• _TASK TO CARRY OUT_
Continue the personal essay below about racial understanding and The Dick Van Dyke Show, picking up after its final sentence.

• _DOCUMENT SEGMENT_
A 1965 episode of The Dick Van Dyke Show shows Rob Petrie (Dick Van Dyke) and his wife Laura (Mary Tyler Moore) accepting an award on behalf of Rob’s boss, Alan Brady (Carl Reiner). The award, given by the fictitious Committee for Interracial Understanding, is for Alan Brady’s contributions to understanding and honesty between the black and white communities.
One sentence in Rob’s acceptance speech gets to me. “It seems to me understanding should be as natural as breathing,” he says. “And you don’t get awards for breathing.”
Understanding in the racial divide is hard work. I’ll be the first to say, I don’t get it, I don’t get what it’s like to be black in America. I’m white, I grew up in an almost exclusively white neighborhood and school district, although as an adult, I entered into much more diverse scenarios.
I have two things going for me in my desire to bridge the gap (well, hopefully more than that, but we’ll start with these two): I was raised in the 60s by parents who believed God made everyone equal, but fully recognized life didn’t treat them that way, and as an adult, I frequently worked with and/or lived in diverse neighborhoods that helped me be at ease with people of numerous ethnic backgrounds.

• _SUPPLIED ENTRIES_
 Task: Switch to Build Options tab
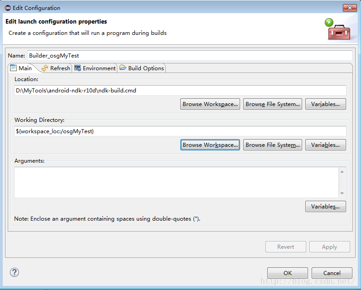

* * *

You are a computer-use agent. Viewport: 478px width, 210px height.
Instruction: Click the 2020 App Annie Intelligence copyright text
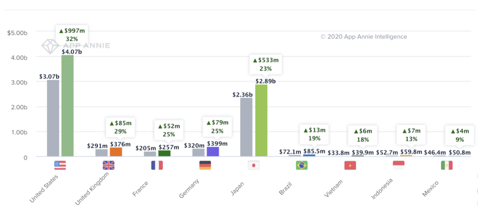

• _ANSWER TO THIS PROBLEM_
There was a small amount of interracial contact throughout my teenage years. In high school, out of approximately 2,400 students, only one, Tony, was black. Tony moved to my town in his junior year to live with his mom, and a year later, moved back to stay with his dad, where he could go to a school that was significantly more diverse. I was the same age as Tony, and he ended up going to my church, so I got to know him fairly well, in particular because he became close to one of my best friends.
When Tony moved, he didn’t tell too many people he was leaving, so we didn’t get to say good-bye. He did talk to my best friend, Carolee, and she told me he didn’t want a lot of fuss. You see, Tony was incredibly popular, wonderfully talented and in demand socially. He knew we wouldn’t understand why he would want to move to a small town in the middle of nowhere with a K-12 school that had fewer than 400 students. After all, our school ruled.
I didn’t understand. We liked him, and we treated him in the manner you treat someone you like. What I couldn’t see, couldn’t feel and didn’t live was the disconnect between the races, the incredible alone feeling Tony no doubt felt every day walking down the halls of our high school. I knew a lot of the girls stared at him because he was good-looking, but there was no way for him to differentiate between those looks and the stares that came because he was black. For that matter, a lot of girls probably stared because he was good-looking and black. That, I’m willing to wager, is a different look. The element of the forbidden, the socially questionable to a teenager is, well, what makes a simple crush a great romance.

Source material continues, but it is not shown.